*TASK DATA*:
--------------------------------------------------

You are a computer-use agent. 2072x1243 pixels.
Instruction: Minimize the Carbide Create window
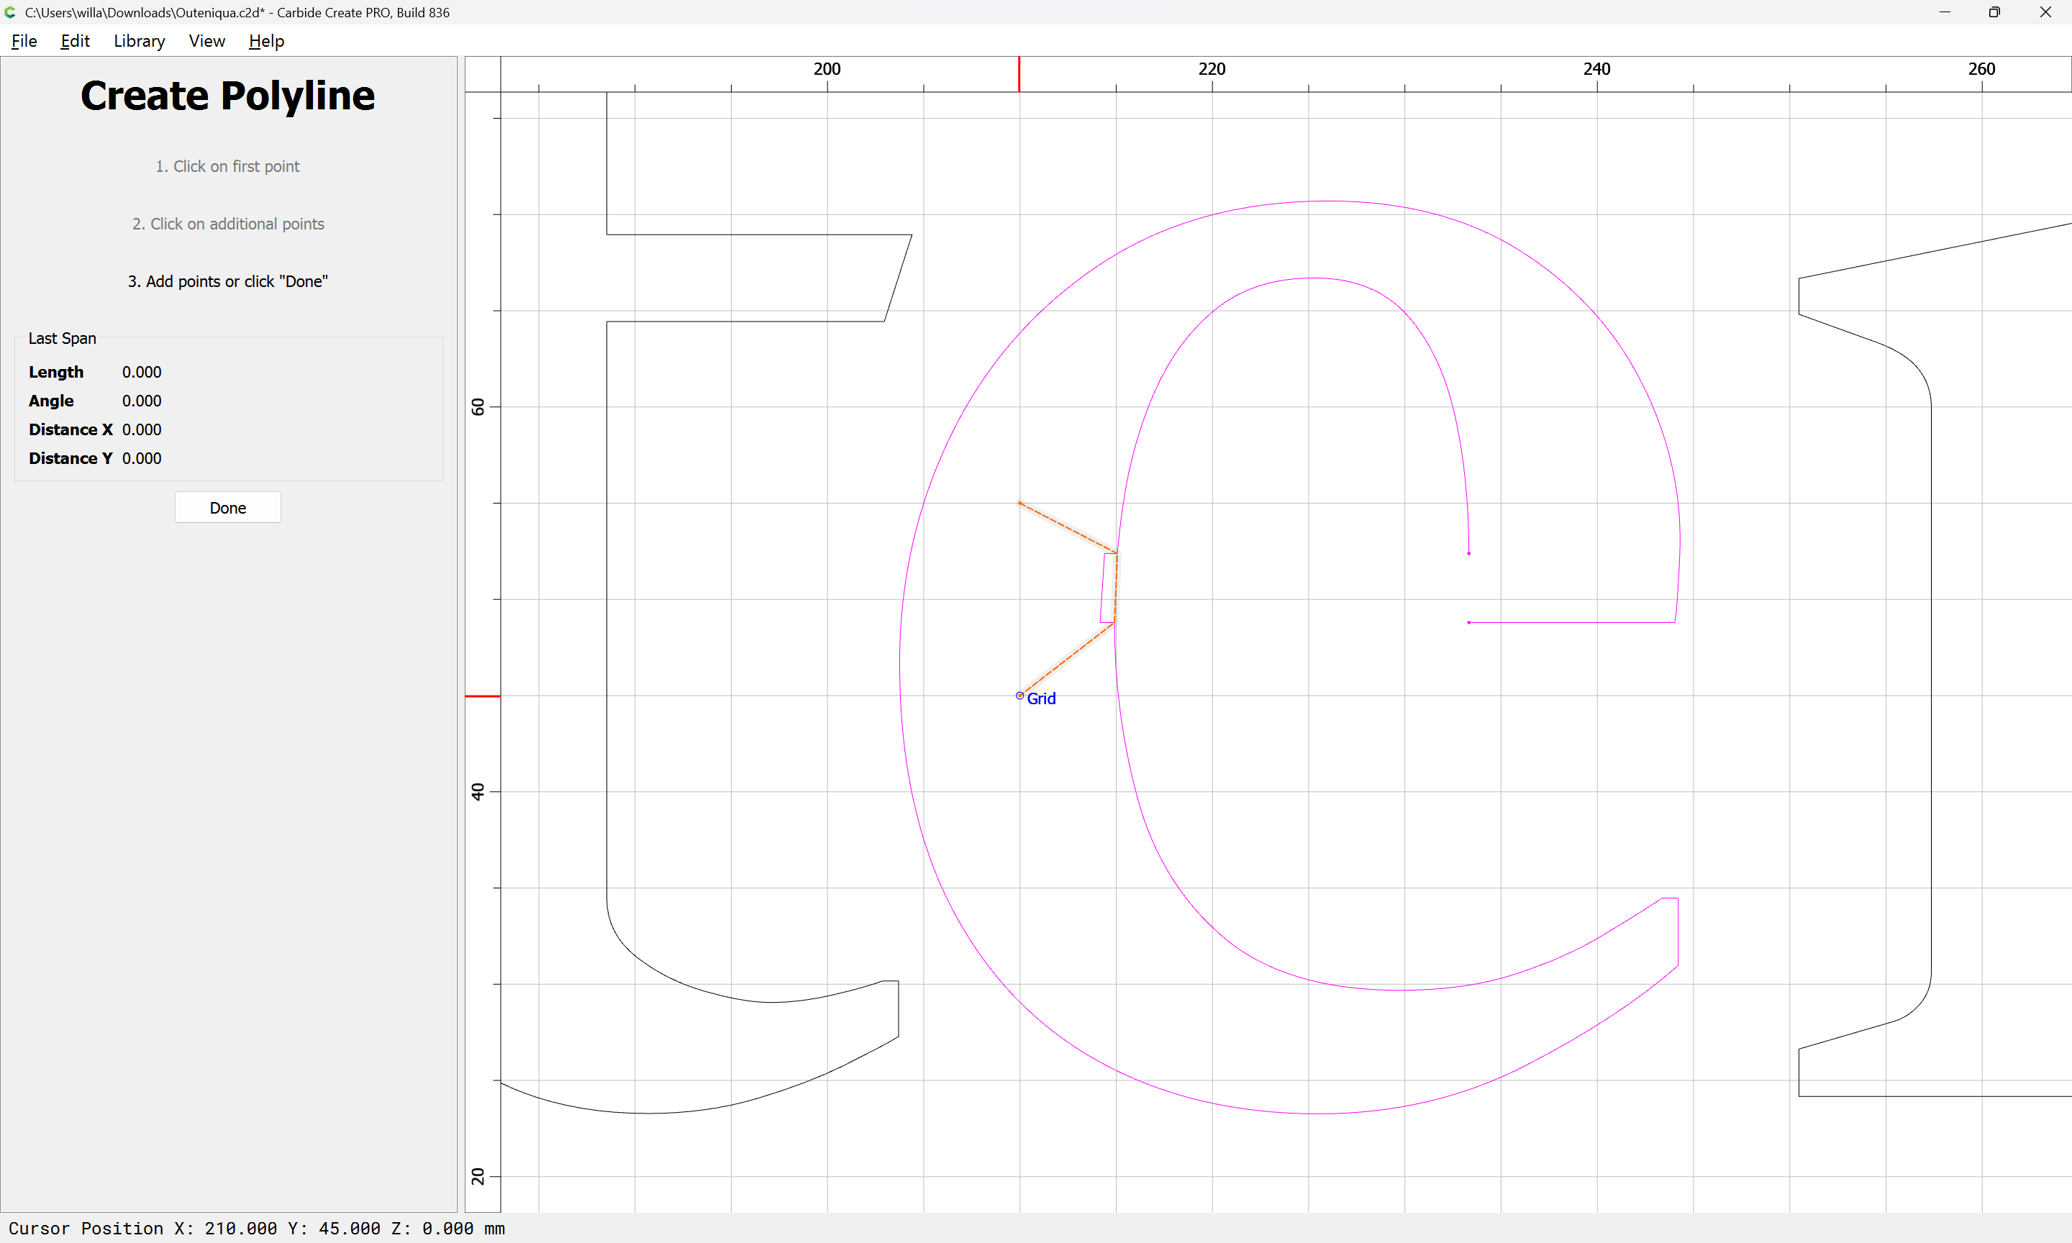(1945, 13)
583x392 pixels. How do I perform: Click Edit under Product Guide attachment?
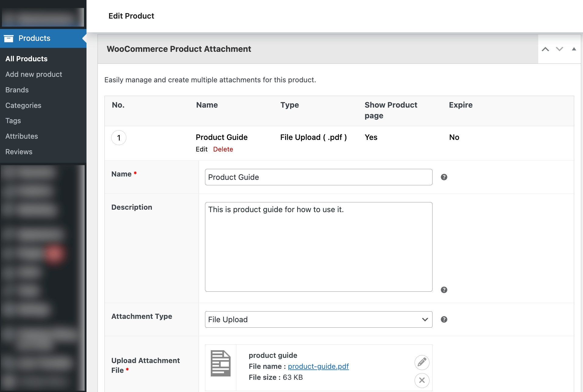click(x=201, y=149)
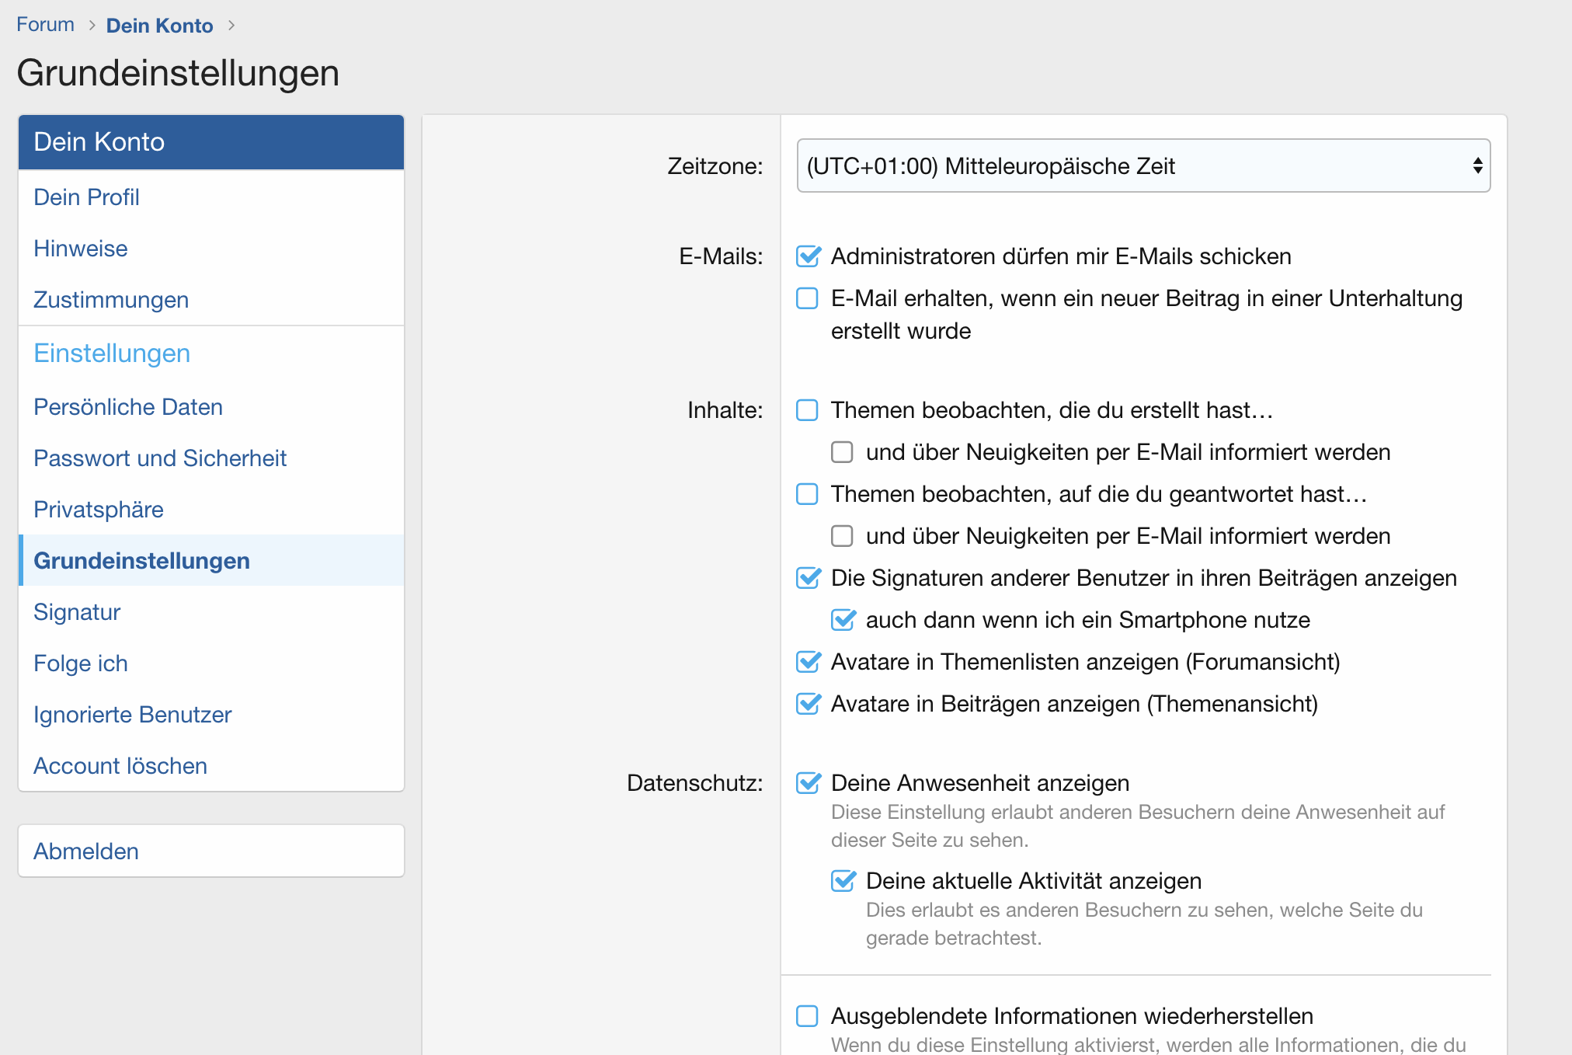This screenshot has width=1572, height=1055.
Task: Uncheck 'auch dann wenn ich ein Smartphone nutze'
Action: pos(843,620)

--------------------------------------------------

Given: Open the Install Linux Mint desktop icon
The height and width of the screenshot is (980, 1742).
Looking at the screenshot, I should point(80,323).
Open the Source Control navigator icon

--------------------------------------------------

*WORK ORDER*: An exact copy of the lines above, from the one containing "The height and" through the one containing "Open the Source Control navigator icon", is the whole of the answer.

*WRITTEN RESPONSE*:
The height and width of the screenshot is (980, 1742).
Looking at the screenshot, I should point(80,323).
Open the Source Control navigator icon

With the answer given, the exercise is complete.